In addition, pain considerably impacts their walking ability, sleep, and enjoyment of life. Based on the survey results, researchers argue that the nerve damage that causes pain in sarcoidosis may be more common than previously acknowledged.

The survey, which included more than 2,700 patients, was conducted by the Foundation for Sarcoidosis Research (FSR), working with the Cleveland Clinic and Araim Pharmaceuticals.

“We felt it was important to understand how sarcoidosis affects the lives of patients, and these new data add to the available evidence regarding the magnitude of the health-related problems that sarcoidosis patients face on a daily basis,” Ginger Spitzer, executive director at FSR, said in a press release.

Among the main survey results was the finding that a majority of patients report having chronic pain of moderate to severe intensity, despite heavy use of opioids and other pain therapies.

Researchers are continuing to analyze the survey data, which also explored issues such as the impact of pain on activities of daily living and quality of life.

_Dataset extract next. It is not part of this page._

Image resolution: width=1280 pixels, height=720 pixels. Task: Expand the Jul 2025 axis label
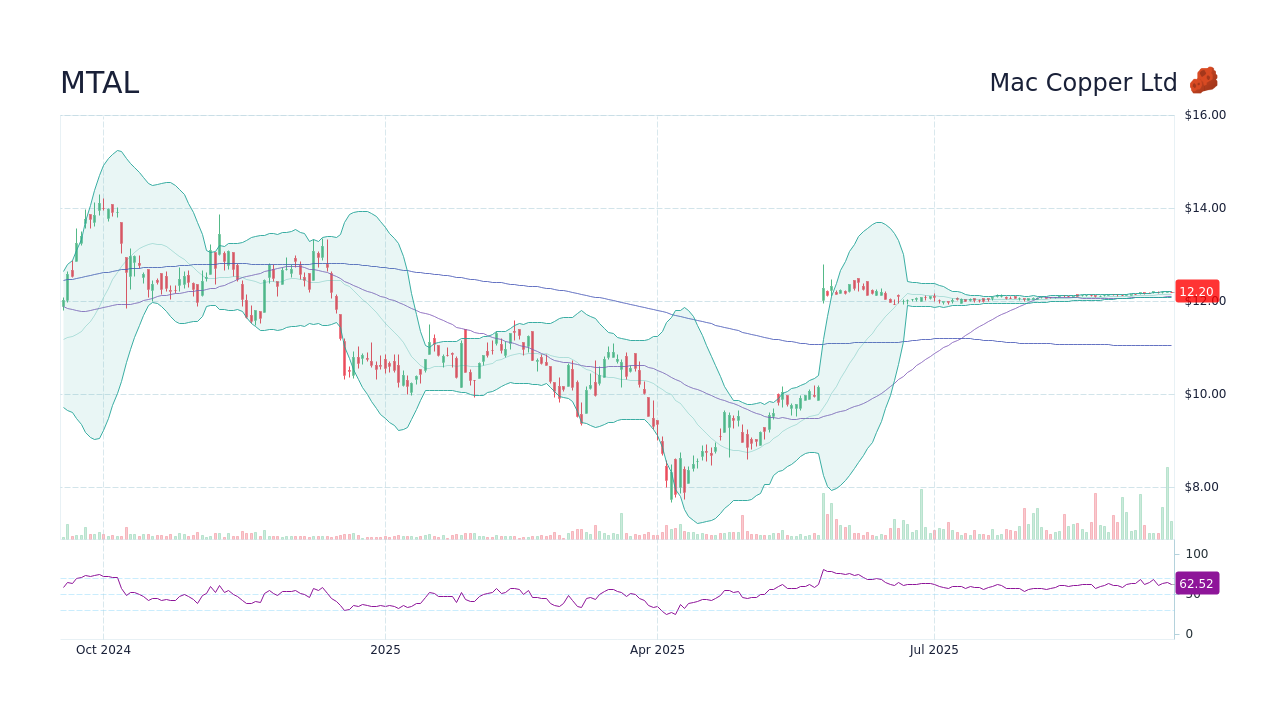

“Once our data analyses have been completed, we will present the results to the broader healthcare community, such that both patients and providers share in the important new information this sarcoidosis outreach effort has uncovered,” Spitzer said.

The survey showed that a large proportion of patients stated that pain affected their walking ability, sleep, and enjoyment of life either “quite a lot” or “very much.”

“Given these findings, we hope that patients suffering from rare and orphan diseases like sarcoidosis will be prioritized as part of the national conversation on how to address chronic pain, and the underlying disease that causes it, without relying on medicines with the potential for addiction and harm to patients,” added Spitzer, referring to the country’s heavy use of opioids.

While many patients reported pain, only about one-third said they had been diagnosed with neuropathy, or nerve damage. In sarcoidosis, it is the damage to the nerves that causes pain.

“Given the pathophysiology of the condition, and the large number of patients in chronic pain despite treatment, a sizable number of patients with sarcoidosis may have undiagnosed neuropathy,” said Dan Culver, a sarcoidosis specialist at The Cleveland Clinic.

Culver said that, in addition to pain, the survey showed that a large number of patients showed other signs of nerve damage. Vision and gastrointestinal problems, muscle weakness, sexual dysfunction, and temperature swings may all be caused by damaged nerves.

“I’m very eager to conduct additional analysis on this dataset, as these findings are important in helping to understand the scope and severity of the problem,” Culver said.

“There are no currently approved treatments for sarcoidosis, with physicians prescribing a variety of symptom-directed treatments off-label in an attempt to improve patient quality of life, often with significant side effects,” he said. “These new data underscore the high degree of pain and disability present in sarcoidosis patients, and hopefully will help expedite solutions for this extreme unmet medical need.”